- Tenure: 1766–1797
- Predecessor: Hervey Morres, 1st Viscount Mountmorres
- Successor: Francis Hervey de Montmorency, 3rd Viscount Mountmorres
- Born: c. 1743
- Died: 17 or 18 August 1797 London
- Father: Hervey Morres, 1st Viscount Mountmorres
- Mother: Letitia Ponsonby

= Hervey Redmond Morres, 2nd Viscount Mountmorres =

Irish politician and writer (c. 1743 – 1797)

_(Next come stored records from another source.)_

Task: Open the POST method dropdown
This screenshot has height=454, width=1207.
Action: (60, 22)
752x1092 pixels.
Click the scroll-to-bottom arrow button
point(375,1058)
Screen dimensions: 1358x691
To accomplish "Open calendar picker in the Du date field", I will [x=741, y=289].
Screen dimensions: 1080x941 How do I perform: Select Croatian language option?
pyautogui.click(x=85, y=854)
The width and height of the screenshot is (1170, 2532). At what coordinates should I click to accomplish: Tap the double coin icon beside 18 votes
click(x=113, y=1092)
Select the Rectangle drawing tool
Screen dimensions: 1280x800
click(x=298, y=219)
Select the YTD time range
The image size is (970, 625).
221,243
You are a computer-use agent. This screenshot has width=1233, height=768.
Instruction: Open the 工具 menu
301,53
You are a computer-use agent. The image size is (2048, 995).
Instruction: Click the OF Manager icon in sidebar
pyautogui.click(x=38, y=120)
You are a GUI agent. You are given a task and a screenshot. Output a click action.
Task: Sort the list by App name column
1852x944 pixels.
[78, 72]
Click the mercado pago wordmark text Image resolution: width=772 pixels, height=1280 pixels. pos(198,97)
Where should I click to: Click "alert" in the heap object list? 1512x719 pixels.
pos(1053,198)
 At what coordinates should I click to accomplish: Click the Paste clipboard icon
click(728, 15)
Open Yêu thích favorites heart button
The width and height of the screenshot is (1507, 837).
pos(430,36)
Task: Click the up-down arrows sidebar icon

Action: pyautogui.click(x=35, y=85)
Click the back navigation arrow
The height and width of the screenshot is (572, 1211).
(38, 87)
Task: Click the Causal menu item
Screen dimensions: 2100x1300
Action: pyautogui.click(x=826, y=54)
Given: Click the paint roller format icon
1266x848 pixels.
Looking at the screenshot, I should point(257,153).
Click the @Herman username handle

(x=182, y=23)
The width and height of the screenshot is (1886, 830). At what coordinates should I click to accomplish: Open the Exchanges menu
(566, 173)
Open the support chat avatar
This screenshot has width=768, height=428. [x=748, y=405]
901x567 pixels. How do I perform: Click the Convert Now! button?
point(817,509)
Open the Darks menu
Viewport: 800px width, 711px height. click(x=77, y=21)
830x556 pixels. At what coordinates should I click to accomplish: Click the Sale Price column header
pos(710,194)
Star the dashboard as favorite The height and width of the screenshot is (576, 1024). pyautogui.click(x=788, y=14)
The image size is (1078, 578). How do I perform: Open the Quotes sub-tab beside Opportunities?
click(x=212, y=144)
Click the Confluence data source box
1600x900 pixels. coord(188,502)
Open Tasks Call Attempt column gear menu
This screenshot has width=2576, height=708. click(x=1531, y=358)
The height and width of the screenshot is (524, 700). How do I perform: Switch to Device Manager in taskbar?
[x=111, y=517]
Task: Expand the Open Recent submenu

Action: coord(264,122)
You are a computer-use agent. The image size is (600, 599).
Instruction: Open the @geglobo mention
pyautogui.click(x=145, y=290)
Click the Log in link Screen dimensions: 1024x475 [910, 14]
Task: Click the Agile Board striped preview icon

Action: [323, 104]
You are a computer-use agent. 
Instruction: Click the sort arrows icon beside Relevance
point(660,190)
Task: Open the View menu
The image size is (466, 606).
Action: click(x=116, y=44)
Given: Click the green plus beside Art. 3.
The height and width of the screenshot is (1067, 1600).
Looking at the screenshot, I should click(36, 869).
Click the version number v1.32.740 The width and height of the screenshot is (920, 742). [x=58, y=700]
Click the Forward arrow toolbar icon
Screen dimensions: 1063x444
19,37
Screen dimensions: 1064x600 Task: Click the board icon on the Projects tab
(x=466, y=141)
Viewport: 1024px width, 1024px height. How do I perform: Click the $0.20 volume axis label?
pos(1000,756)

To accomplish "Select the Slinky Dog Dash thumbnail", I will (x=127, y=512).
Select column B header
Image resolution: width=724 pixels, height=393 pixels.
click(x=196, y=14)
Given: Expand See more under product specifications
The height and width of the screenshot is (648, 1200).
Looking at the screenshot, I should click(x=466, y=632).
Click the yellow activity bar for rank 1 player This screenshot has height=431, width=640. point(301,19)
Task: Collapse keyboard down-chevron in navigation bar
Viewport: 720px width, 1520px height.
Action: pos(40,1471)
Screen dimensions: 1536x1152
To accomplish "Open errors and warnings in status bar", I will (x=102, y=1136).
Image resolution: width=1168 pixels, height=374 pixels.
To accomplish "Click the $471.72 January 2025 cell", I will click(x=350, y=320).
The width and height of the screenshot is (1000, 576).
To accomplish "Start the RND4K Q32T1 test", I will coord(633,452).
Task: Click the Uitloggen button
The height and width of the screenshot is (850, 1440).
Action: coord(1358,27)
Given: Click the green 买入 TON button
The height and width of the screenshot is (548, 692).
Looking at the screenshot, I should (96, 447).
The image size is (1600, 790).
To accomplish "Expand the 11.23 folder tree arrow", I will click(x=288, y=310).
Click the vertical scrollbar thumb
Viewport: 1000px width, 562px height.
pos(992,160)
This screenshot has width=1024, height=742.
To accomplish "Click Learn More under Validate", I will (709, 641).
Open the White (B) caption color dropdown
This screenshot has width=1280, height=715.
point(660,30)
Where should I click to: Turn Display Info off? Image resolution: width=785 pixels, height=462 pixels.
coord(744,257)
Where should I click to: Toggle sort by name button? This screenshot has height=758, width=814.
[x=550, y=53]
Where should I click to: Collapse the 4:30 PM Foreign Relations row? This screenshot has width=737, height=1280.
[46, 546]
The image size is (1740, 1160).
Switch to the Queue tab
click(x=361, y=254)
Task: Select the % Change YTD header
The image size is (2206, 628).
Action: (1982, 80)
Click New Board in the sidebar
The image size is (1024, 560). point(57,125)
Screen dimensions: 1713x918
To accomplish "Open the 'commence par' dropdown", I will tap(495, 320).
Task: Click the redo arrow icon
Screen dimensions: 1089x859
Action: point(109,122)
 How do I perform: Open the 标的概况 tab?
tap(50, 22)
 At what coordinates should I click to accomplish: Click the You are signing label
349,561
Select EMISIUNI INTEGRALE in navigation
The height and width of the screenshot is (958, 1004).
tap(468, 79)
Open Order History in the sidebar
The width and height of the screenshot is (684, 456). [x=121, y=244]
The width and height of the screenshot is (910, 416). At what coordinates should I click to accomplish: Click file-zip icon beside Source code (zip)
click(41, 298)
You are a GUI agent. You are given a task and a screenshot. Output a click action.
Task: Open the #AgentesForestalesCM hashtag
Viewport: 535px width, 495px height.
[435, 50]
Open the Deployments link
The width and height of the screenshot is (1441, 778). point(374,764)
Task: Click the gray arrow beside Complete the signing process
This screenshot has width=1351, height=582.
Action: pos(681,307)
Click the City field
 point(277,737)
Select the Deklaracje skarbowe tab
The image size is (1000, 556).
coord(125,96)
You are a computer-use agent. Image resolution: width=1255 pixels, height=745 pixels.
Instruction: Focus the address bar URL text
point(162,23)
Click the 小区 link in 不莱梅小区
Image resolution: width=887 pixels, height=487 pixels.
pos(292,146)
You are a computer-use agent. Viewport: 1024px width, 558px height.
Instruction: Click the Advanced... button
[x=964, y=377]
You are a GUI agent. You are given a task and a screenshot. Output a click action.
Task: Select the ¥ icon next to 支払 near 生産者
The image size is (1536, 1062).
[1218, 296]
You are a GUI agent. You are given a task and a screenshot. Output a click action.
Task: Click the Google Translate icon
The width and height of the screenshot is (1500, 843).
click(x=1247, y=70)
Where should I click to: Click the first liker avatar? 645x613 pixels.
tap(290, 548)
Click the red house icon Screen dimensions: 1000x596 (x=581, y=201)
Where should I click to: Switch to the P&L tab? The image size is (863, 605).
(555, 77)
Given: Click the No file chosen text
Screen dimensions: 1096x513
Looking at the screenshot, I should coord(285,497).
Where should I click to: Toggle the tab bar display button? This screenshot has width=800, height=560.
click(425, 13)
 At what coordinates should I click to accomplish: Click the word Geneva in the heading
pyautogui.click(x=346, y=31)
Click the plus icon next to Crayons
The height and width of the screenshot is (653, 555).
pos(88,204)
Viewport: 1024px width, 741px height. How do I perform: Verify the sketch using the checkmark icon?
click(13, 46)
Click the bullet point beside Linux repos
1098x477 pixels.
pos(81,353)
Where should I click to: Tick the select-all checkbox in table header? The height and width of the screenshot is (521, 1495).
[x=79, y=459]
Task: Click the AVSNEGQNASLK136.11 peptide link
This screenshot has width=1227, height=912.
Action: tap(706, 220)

Hervey Redmond Morres, 2nd Viscount of Mountmorres (c. 1743 – 1797) was an Anglo-Irish politician and writer.

== Birth and origins ==

Hervey Redmond was born about 1743, the only son of Hervey Morres and his first wife, Letitia Ponsonby. His father was a commoner at the time but would be created Baron Mountmorres in 1756 and Viscount Mountmorres in 1763.
His mother was the youngest daughter of Brabazon Ponsonby, 1st Earl of Bessborough. His parents had married in 1742. His family was part of the Protestant Ascendancy.

== Early life ==
Hervey Redmond's mother died in 1754. He and his two sisters, Letitia and Sarah, were his father's children from his first marriage. His father remarried in 1755. In May 1756, his father was created Baron Mountmorres. Hervey Redmond's half-brother Francis Hervey was born in September. Hervey Redmond immatriculated at Christ Church, Oxford in April 1763. In June, his father was advanced to viscount.

== Viscount ==
In April 1766 while still studying at Oxford, Hervey Redmond succeeded his father as second viscount. Mountmorres, as he now was, obtained his M.A. in July. He took his seat in the Irish House of Lords on 20 October 1767 in the first Irish parliament of George III, which had been convened in 1761. Parliament had met since the early 1730s in its new Parliament House, on College Green, Dublin.

His uncle John Ponsonby was speaker in the house of commons during this parliament. A new Lord Lieutenant, Viscount Townshend was appointed in August 1767 and arrived in Dublin in October The Octennial Act 1767 was passed in February 1768. It limited the duration of parliaments to eight years, leading to more frequent general elections. Irish regiments had been reduced to cadre staff during peace time whereas British regiments had retained their full strength. This made it difficult to run a rotation system. The British government asked Townshend to pass a bill to increase the Irish regiments to the same strength as the British ones.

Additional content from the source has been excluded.